Given the damage that we humans have caused, there is understandably a widely shared feeling that correcting things should have high priority. Some professionals consider it far more important to emphasize educating the public about ecosystem requirements than to cater to what they see as endless and costly human desires. Perhaps the middle ground is best. Needless to say, we must not encourage further deterioration of the natural environment, even in the urban and near urban settings which represent the central focus in this paper. Many urban areas can be improved ecologically in the process of benefiting people.

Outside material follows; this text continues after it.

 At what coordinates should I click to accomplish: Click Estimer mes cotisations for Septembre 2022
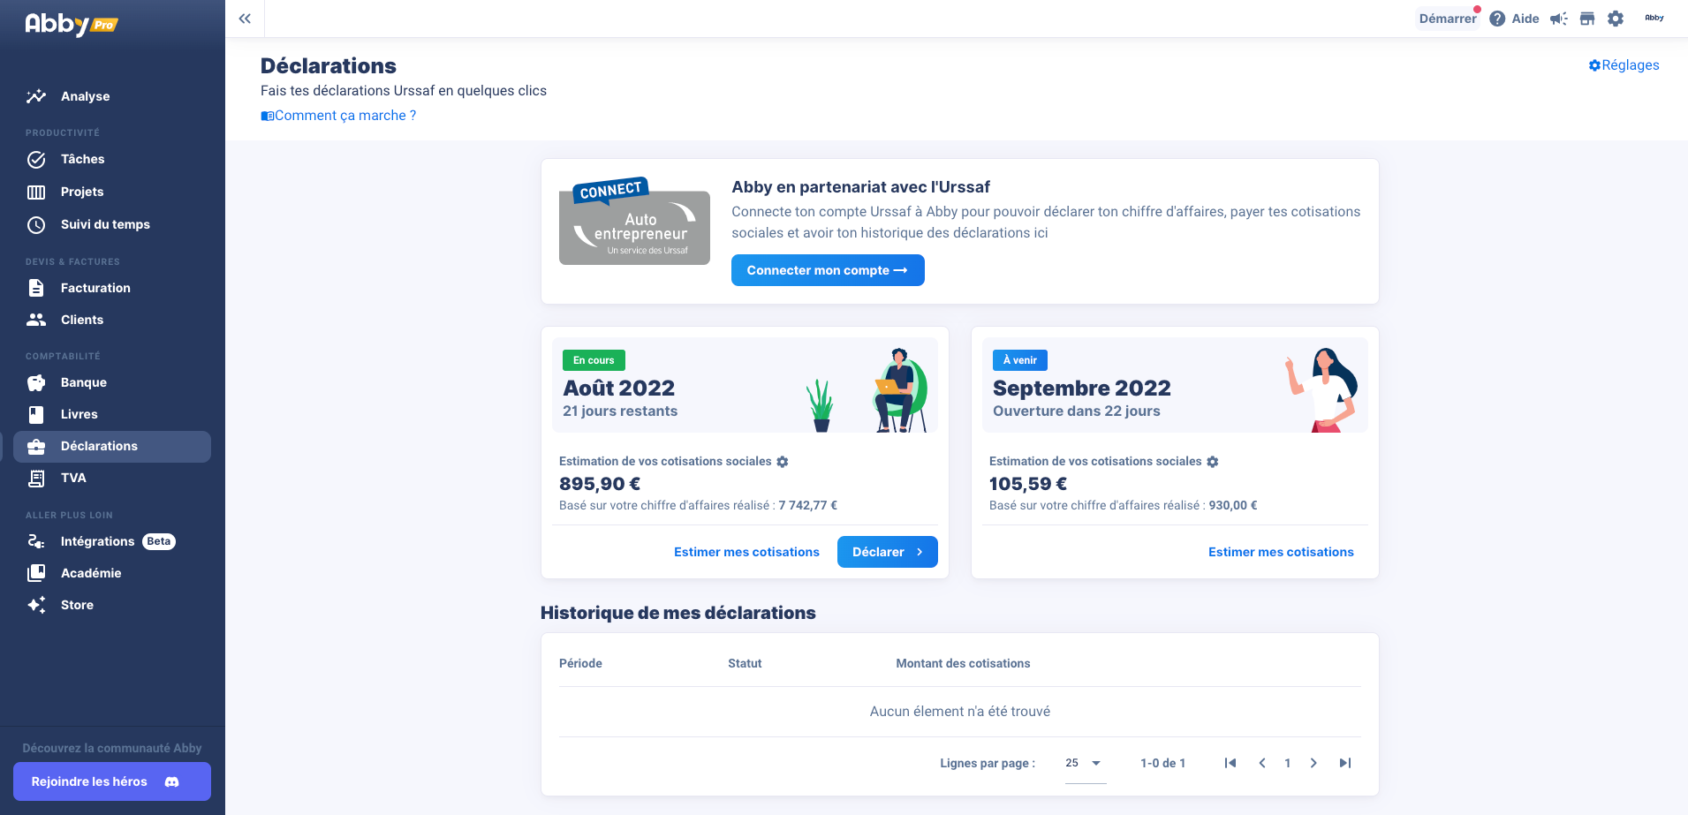1281,552
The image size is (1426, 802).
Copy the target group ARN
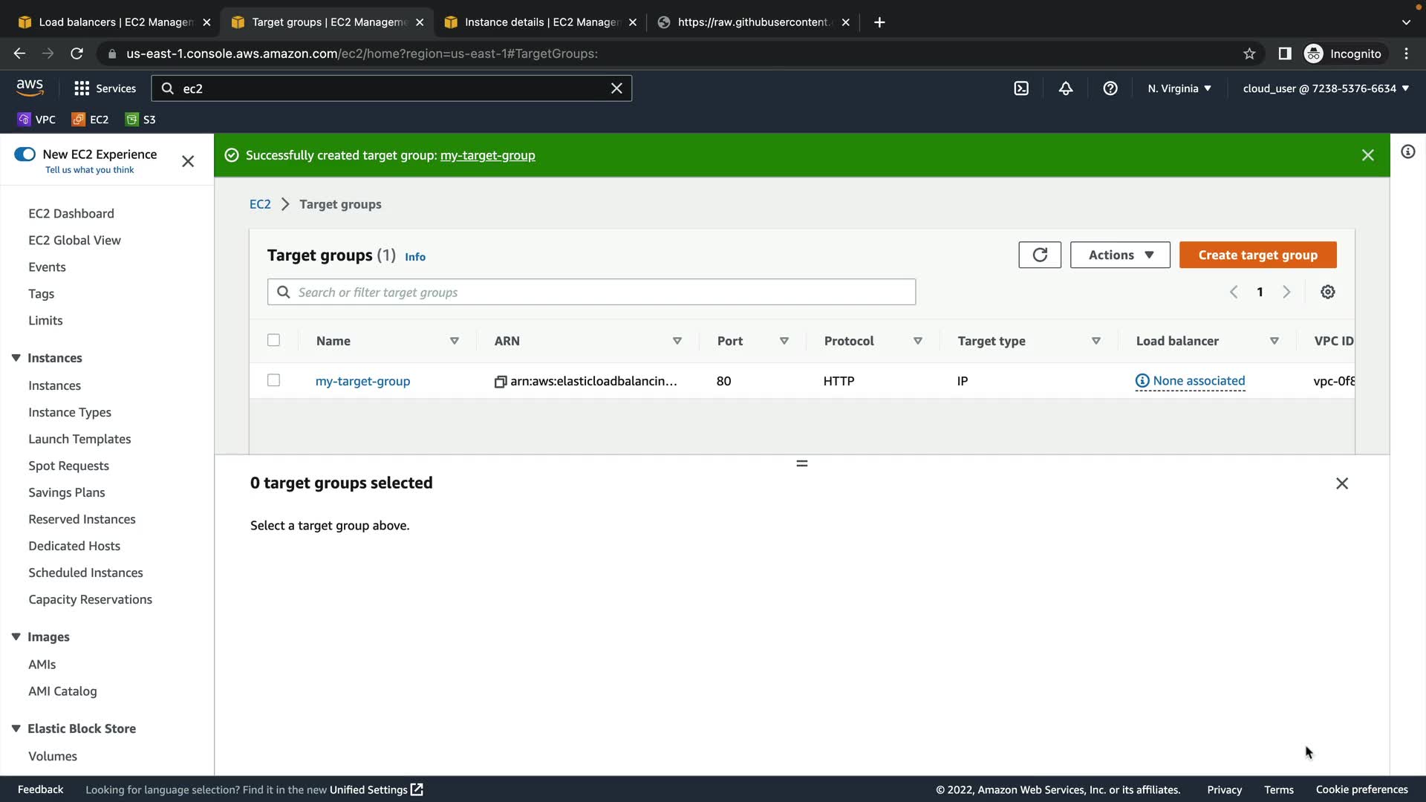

The idea of "educating the public" is a problem. Not because one is opposed to education, but because one is aware of how difficult a process this is. Even if education were straightforward, there is the issue of who has the right answers. Too often, the underlying assumption in the "educate-the-public" stance is that those with the message, the experts, have the appropriate solution and those who are to receive the message, the public, are ignorant. Even the man in the street has pertinent insights and information that experts need to hear.
We must all pose the question of what is the role of everyday nature in the well-being of everyday people. It is common opinion that everyday nature can make a significant contribution to people's everyday lives. Nearby nature can foster well being. Nature views have been demonstrated to be related to greater physical and mental health. Activities that are nature-related have been shown to help people go about their lives more effectively.